**Excerpted passage:**
----

Specific to recruiting, I think all of these industry events and the strategy of our competition playing out is just creating an opportunity for a partner to assess and evaluate. We're just trying to make sure we're aggressive in telling our story, telling about our proposition.
CRN: Can you talk about the channel sales dynamics around competing against Cisco?
Cook: One of the beauties of our strategy is we don't advocate ripping out anything. We absolutely are taking a cohabitate kind of approach and strategy trying to build a thoughtful path for customers and partners to be able to take that journey to a more agile and open infrastructure. The ability for [partners] to get trained and understand our portfolio is we honor or grandfather their CCIE certifications from the Cisco program into the Dell program so they immediately can take advantage of our Premier and Preferred status in a meaningful way. And we offer a choice and a path to do it on the customer's time frame, to where they can really work on a strategy and not rip and replace, and I think that resonates.
CRN: Talk about the Dell open software-defined strategy.
Cook: I think the software-defined message is gaining stream, and I think the approach we're taking in fostering and forging really strong partnerships and alliances with those industry trends and leaders is resonating. We're not locking in. We're not a single story in a rigid path.

----

**Task list:**
1. Please write out the stretch of the Dell channel interview from "CRN: Can you" through "open software-defined strategy.", word for word.
2. Pick up the Dell channel interview after its last sentence and carry it forward.

**Dataset entries:**
----

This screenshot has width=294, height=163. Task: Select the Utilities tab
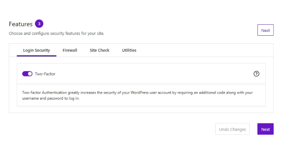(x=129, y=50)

----

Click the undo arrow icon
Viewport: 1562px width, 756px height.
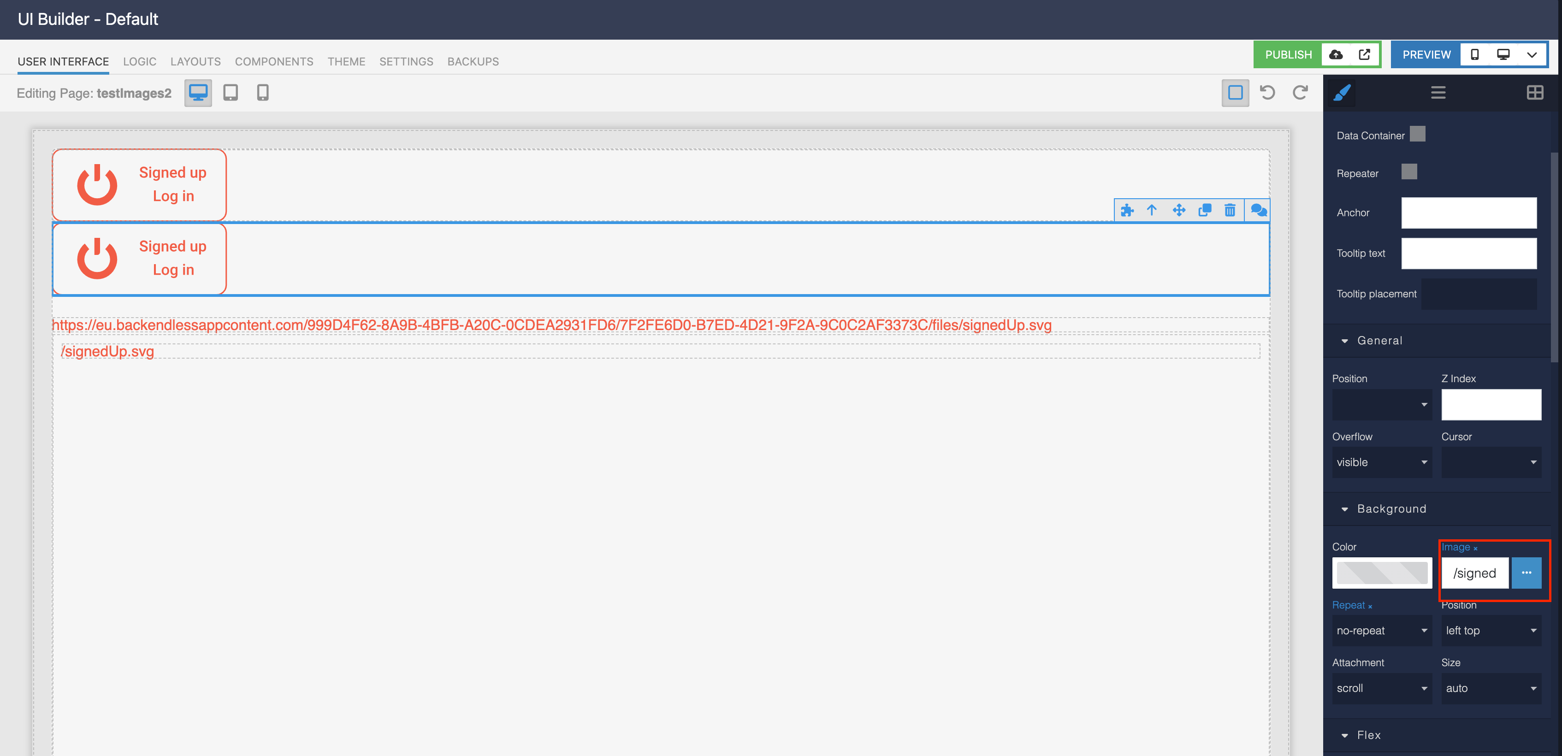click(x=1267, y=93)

----

**Responses by task:**
1.
CRN: Can you talk about the channel sales dynamics around competing against Cisco?
Cook: One of the beauties of our strategy is we don't advocate ripping out anything. We absolutely are taking a cohabitate kind of approach and strategy trying to build a thoughtful path for customers and partners to be able to take that journey to a more agile and open infrastructure. The ability for [partners] to get trained and understand our portfolio is we honor or grandfather their CCIE certifications from the Cisco program into the Dell program so they immediately can take advantage of our Premier and Preferred status in a meaningful way. And we offer a choice and a path to do it on the customer's time frame, to where they can really work on a strategy and not rip and replace, and I think that resonates.
CRN: Talk about the Dell open software-defined strategy.

2.
I think it's market momentum that's pulling us there, but I think customers are looking for options and alternatives, and that is helping. And to be fair, I think Cisco [itself is] doing some rationalizing in [its] partner ecosystem, [it's] doing some modifications to [its] programs and training, and in some cases not all partners are finding the return [on their Cisco investment] all that meaningful to them.
CRN: With software-defined, how much can a partner expect to save a customer compared to Cisco?
Cook: It's showing itself in savings in time-to-deploy, savings in time-to-revenue with your application, savings in administration and management costs rather than purchase cost. Those are real savings, and we're helping our partners articulate that and monetize that and show that in ROI to a customer. We know the approach we're taking absolutely is saving time, so it's time-to-revenue, it's time-to-deploy. It's time of testing, it's all pre-tested, it's all integrated, it's certified.
CRN: Do you think that over time you'll be able to gain share of wallet from Cisco?
Cook: Absolutely. It's going to be specialized, networking-only type partners, but increasingly the proposition of an end-to-end solutions play, the proposition of coming in and playing a meaningful architectural role with converged infrastructure, and where that platform is driving some of these advances in software-defined, is resonating, absolutely resonating.
CRN: What are you doing to make sure those Cisco partners come in?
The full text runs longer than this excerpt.